— Start Data to process —

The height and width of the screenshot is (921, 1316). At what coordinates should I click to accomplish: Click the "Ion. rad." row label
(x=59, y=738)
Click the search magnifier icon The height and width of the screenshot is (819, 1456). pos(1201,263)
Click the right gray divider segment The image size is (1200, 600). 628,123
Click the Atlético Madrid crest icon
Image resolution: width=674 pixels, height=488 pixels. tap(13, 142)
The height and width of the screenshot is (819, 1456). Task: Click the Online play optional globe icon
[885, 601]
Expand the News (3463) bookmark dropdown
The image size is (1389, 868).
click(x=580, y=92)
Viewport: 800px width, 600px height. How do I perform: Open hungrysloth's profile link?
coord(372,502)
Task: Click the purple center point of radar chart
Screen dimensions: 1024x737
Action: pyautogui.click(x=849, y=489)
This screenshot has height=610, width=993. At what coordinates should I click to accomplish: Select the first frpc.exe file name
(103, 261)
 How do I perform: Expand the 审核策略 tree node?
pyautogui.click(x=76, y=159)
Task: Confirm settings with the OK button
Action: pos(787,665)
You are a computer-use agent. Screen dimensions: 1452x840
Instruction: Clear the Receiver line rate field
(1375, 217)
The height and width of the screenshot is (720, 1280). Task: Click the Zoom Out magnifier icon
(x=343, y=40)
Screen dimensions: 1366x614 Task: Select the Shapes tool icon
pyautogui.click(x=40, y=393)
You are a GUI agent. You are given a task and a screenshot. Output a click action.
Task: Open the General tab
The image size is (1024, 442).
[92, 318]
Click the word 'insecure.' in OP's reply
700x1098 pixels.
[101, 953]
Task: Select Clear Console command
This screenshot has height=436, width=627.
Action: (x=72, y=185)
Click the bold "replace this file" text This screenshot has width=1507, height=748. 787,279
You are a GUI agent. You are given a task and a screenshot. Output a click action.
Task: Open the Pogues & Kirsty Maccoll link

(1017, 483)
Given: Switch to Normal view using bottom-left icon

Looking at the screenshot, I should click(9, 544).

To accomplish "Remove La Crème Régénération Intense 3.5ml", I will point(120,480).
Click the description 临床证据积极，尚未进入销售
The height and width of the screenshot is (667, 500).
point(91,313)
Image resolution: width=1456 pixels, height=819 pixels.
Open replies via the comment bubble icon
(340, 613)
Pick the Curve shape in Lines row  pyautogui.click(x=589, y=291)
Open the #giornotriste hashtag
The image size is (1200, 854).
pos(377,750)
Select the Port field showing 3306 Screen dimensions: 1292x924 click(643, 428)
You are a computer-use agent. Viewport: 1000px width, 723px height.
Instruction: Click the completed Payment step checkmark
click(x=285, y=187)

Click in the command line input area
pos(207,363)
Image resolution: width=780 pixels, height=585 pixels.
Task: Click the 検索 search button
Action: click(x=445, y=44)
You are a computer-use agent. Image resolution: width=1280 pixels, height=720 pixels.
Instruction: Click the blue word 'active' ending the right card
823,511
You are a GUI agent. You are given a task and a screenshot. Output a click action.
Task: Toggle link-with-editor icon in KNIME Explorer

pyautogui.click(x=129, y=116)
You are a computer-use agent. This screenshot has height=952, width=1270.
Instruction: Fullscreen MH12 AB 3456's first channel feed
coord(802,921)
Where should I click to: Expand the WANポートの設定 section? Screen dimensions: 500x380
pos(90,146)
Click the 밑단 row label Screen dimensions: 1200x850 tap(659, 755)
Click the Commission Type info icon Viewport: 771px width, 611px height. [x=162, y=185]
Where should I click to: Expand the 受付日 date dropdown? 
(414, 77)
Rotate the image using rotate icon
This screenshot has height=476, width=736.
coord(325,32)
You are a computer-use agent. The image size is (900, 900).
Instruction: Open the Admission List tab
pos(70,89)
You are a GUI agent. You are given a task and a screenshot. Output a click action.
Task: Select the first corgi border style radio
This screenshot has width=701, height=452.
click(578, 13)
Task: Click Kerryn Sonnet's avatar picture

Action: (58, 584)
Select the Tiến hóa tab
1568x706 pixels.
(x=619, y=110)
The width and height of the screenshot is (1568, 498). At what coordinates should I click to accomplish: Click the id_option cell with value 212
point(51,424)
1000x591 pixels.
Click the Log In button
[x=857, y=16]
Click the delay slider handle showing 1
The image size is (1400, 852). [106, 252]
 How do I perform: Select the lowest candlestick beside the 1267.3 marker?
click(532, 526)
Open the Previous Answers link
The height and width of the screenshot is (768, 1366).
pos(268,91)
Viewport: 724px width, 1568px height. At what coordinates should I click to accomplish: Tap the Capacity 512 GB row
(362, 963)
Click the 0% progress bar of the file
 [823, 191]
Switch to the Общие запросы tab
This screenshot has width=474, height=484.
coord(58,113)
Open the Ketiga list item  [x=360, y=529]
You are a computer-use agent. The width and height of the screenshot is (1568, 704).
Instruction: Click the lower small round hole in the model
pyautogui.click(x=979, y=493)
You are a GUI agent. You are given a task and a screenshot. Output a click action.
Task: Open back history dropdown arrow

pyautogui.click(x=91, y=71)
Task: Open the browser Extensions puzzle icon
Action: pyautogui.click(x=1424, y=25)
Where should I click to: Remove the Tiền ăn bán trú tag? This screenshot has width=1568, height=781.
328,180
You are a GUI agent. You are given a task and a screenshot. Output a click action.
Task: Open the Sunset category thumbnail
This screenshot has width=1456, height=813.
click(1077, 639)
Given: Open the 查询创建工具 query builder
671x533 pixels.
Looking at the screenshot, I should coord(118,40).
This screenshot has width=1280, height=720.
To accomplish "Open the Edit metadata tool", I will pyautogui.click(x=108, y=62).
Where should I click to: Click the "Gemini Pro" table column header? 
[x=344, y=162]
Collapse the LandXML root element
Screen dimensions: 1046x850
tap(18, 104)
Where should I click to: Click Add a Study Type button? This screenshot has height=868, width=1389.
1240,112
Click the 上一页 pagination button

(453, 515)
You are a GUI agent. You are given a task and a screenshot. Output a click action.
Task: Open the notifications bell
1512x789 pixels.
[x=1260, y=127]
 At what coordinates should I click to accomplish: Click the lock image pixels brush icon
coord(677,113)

— End Data to process —

Reproduce the records starting at the line that contains "Task: Click the purple" and ending at the line that contains "Click the bold", renaming "icon" to "glyph" throughout and leaving all else unchanged.

# Solution to this task
Task: Click the purple center point of radar chart
Screen dimensions: 1024x737
Action: pyautogui.click(x=849, y=489)
This screenshot has height=610, width=993. At what coordinates should I click to accomplish: Select the first frpc.exe file name
(103, 261)
 How do I perform: Expand the 审核策略 tree node?
pyautogui.click(x=76, y=159)
Task: Confirm settings with the OK button
Action: pos(787,665)
You are a computer-use agent. Screen dimensions: 1452x840
Instruction: Clear the Receiver line rate field
(1375, 217)
The height and width of the screenshot is (720, 1280). Task: Click the Zoom Out magnifier glyph
(x=343, y=40)
Screen dimensions: 1366x614 Task: Select the Shapes tool glyph
pyautogui.click(x=40, y=393)
You are a GUI agent. You are given a task and a screenshot. Output a click action.
Task: Open the General tab
The image size is (1024, 442).
[92, 318]
Click the word 'insecure.' in OP's reply
700x1098 pixels.
[101, 953]
Task: Select Clear Console command
This screenshot has height=436, width=627.
Action: (x=72, y=185)
Click the bold "replace this file" text This screenshot has width=1507, height=748. 787,279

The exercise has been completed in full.